■ **ASSIGNMENT**:
Rewrite the entries from the start of the records through the line holding "panel-a-bracket-pre is located", inclusive, changing "screenshot" to "screen capture" and leaving everything else unchanged. Give only those lines, without the pictures.

■ **DATA TO PROCESS**:

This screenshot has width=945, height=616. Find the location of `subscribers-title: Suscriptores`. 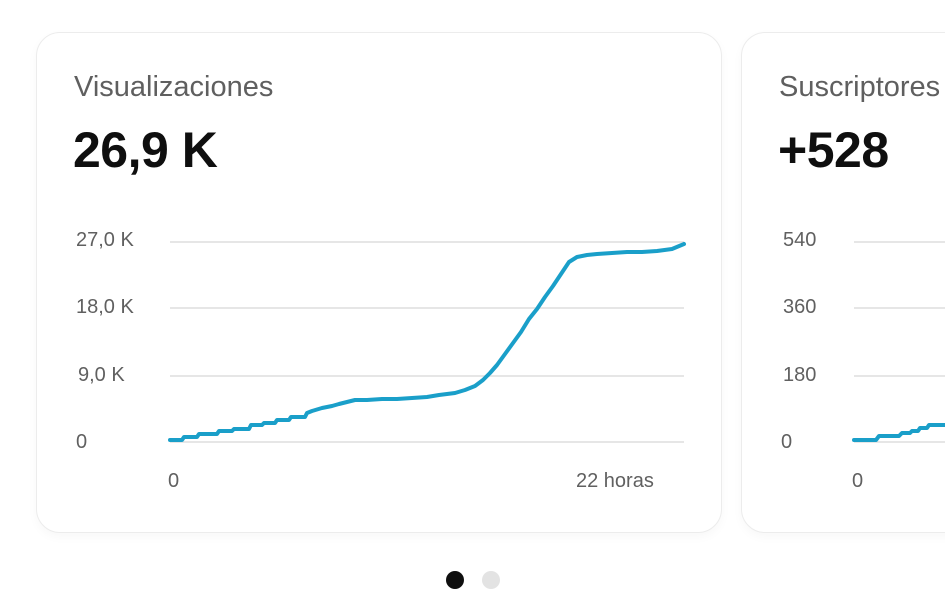

subscribers-title: Suscriptores is located at coordinates (860, 87).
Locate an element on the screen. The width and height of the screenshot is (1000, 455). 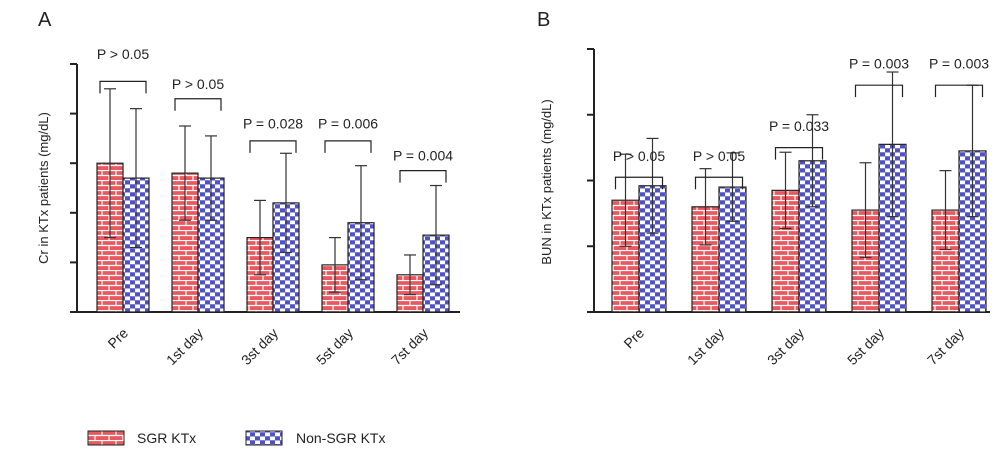
panel-a-bracket-pre is located at coordinates (123, 87).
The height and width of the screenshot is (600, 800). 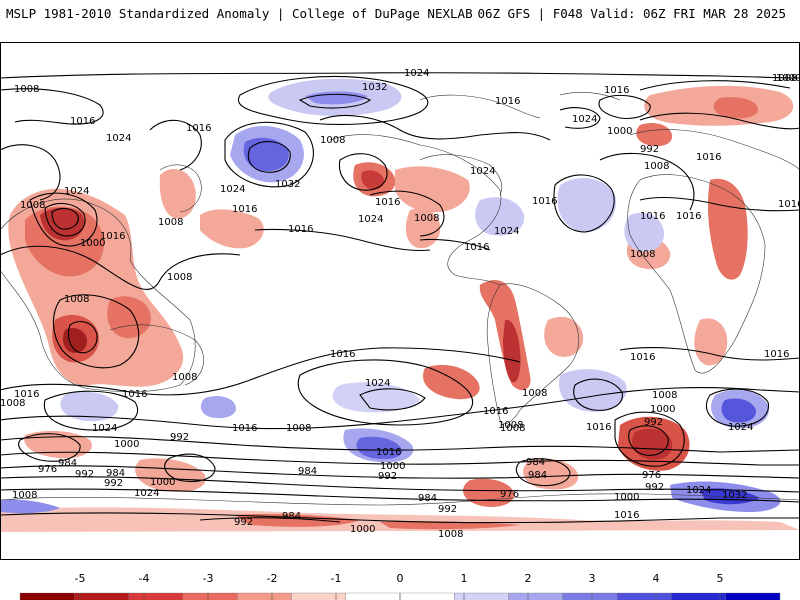 What do you see at coordinates (208, 578) in the screenshot?
I see `colorbar-tick-label: -3` at bounding box center [208, 578].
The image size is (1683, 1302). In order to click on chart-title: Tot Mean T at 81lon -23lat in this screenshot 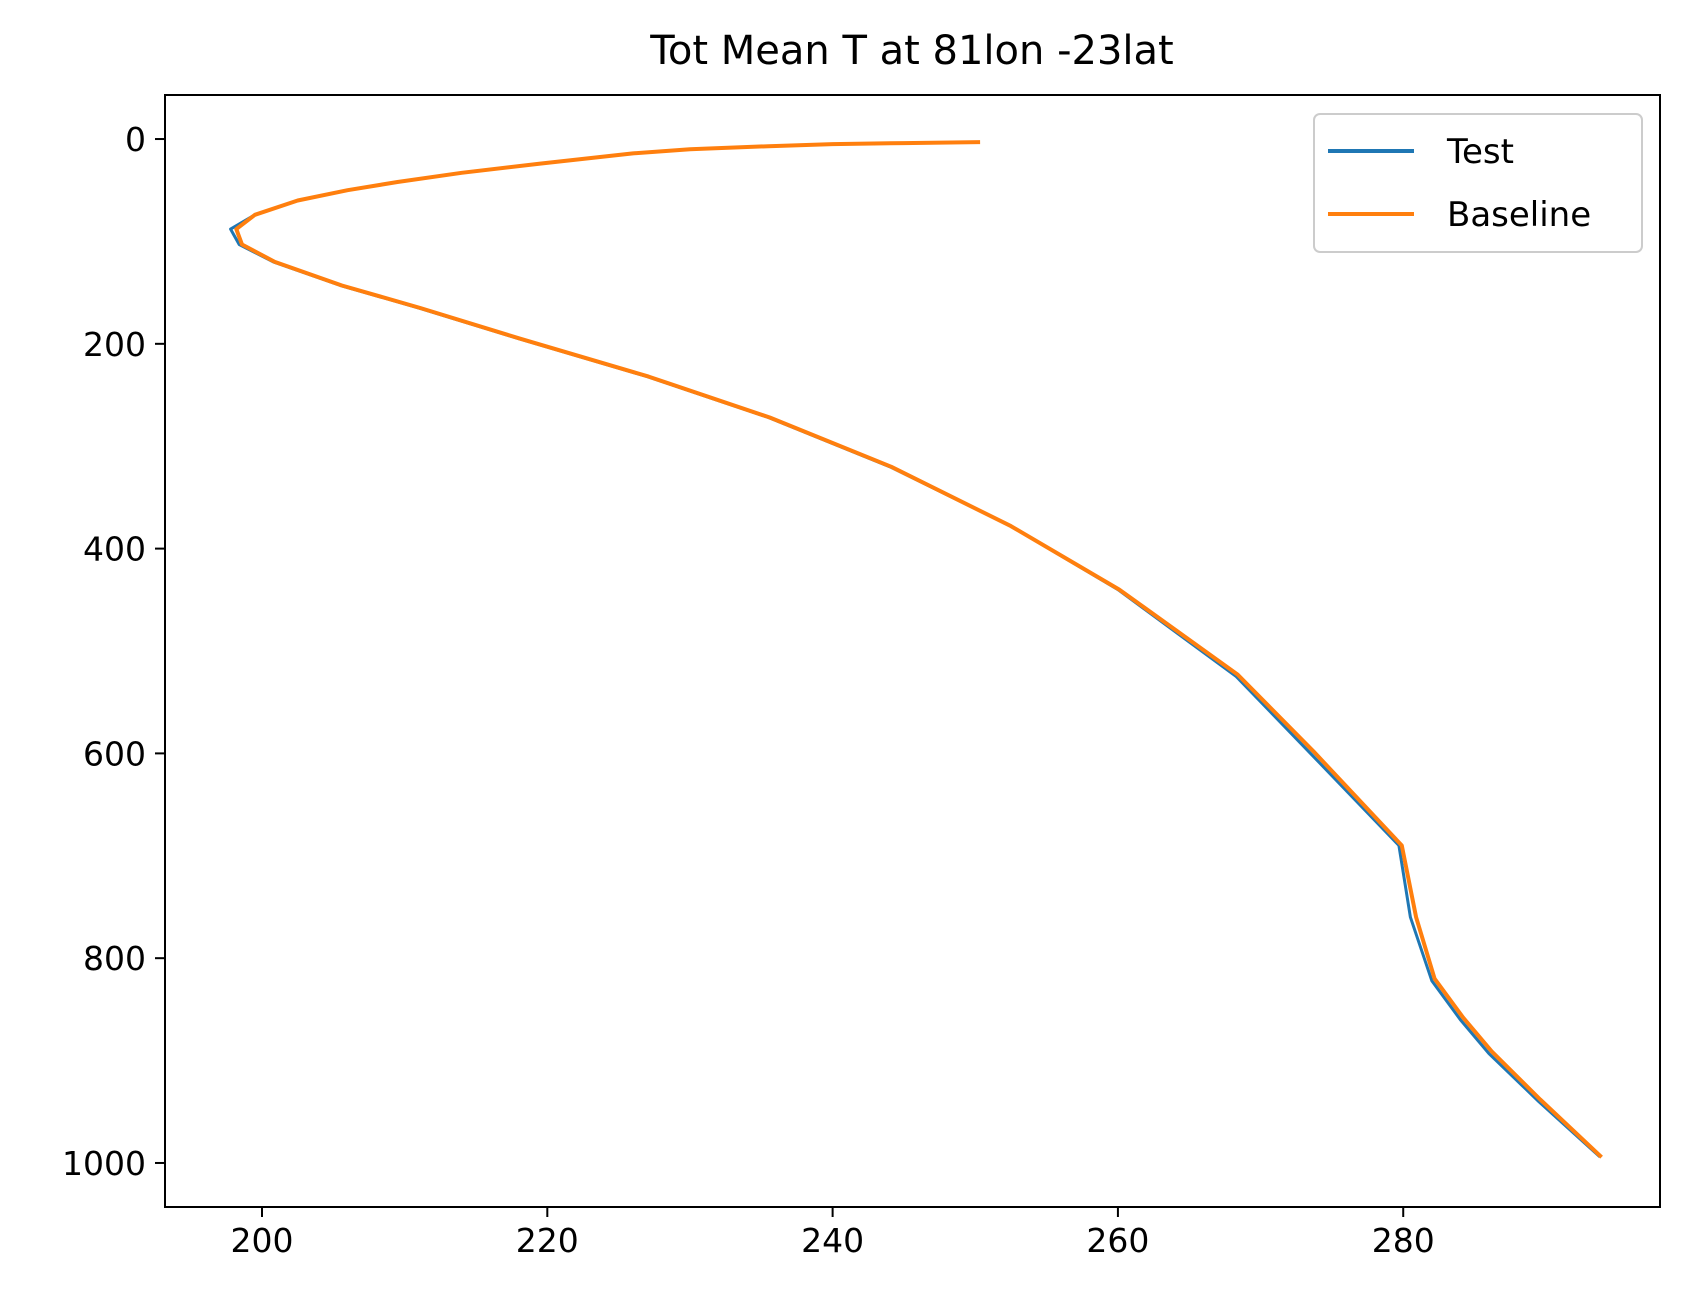, I will do `click(911, 51)`.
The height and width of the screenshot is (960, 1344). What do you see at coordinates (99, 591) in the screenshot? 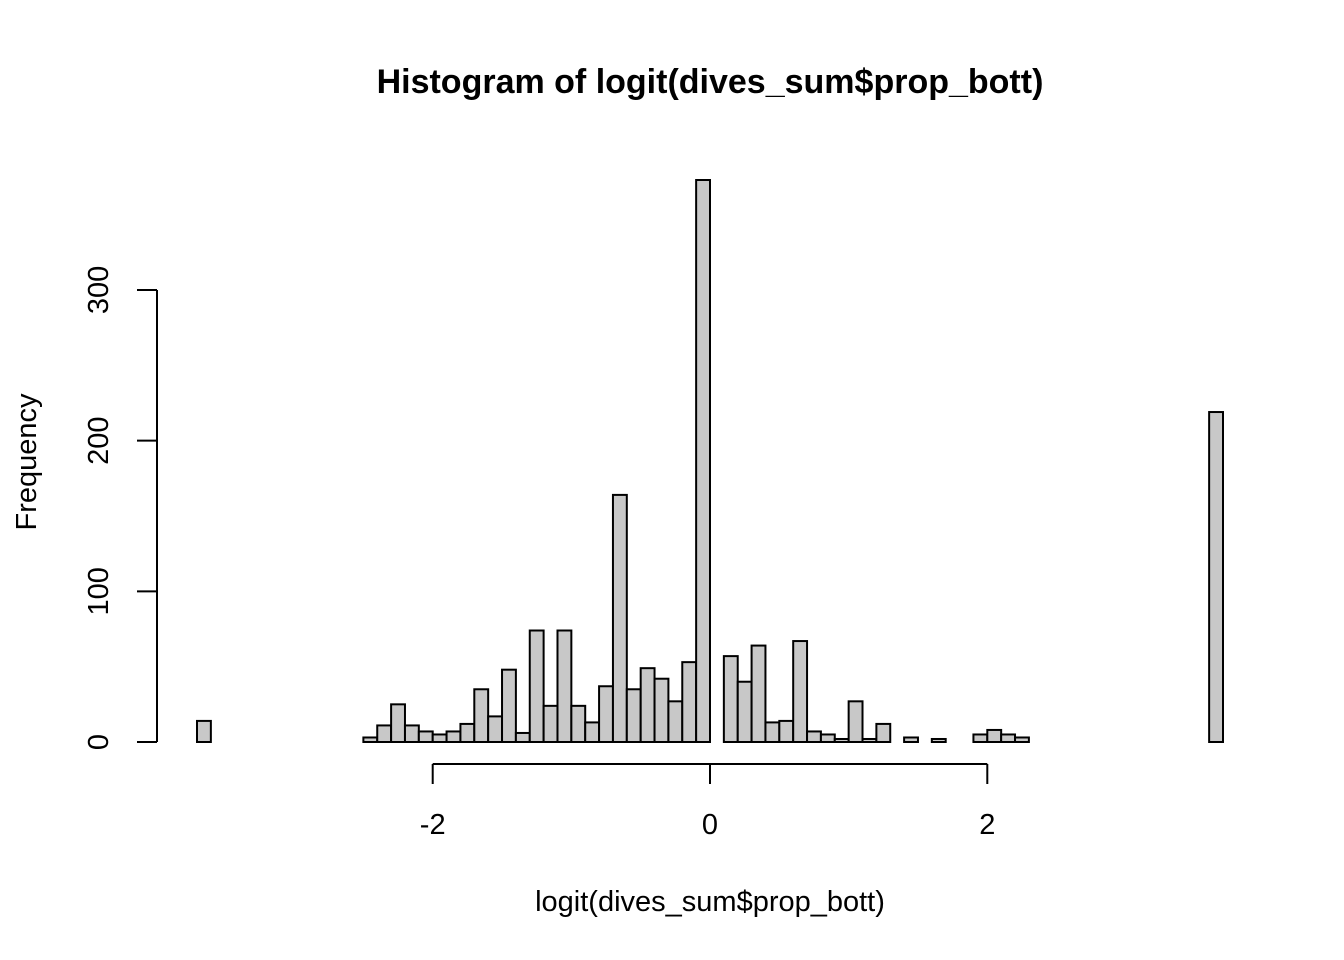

■ **EXERCISE RESULT**:
This screen capture has width=945, height=616. Find the location of `subscribers-title: Suscriptores`. 

subscribers-title: Suscriptores is located at coordinates (860, 87).
Locate an element on the screen. The width and height of the screen capture is (1000, 455). 
panel-a-bracket-pre is located at coordinates (123, 87).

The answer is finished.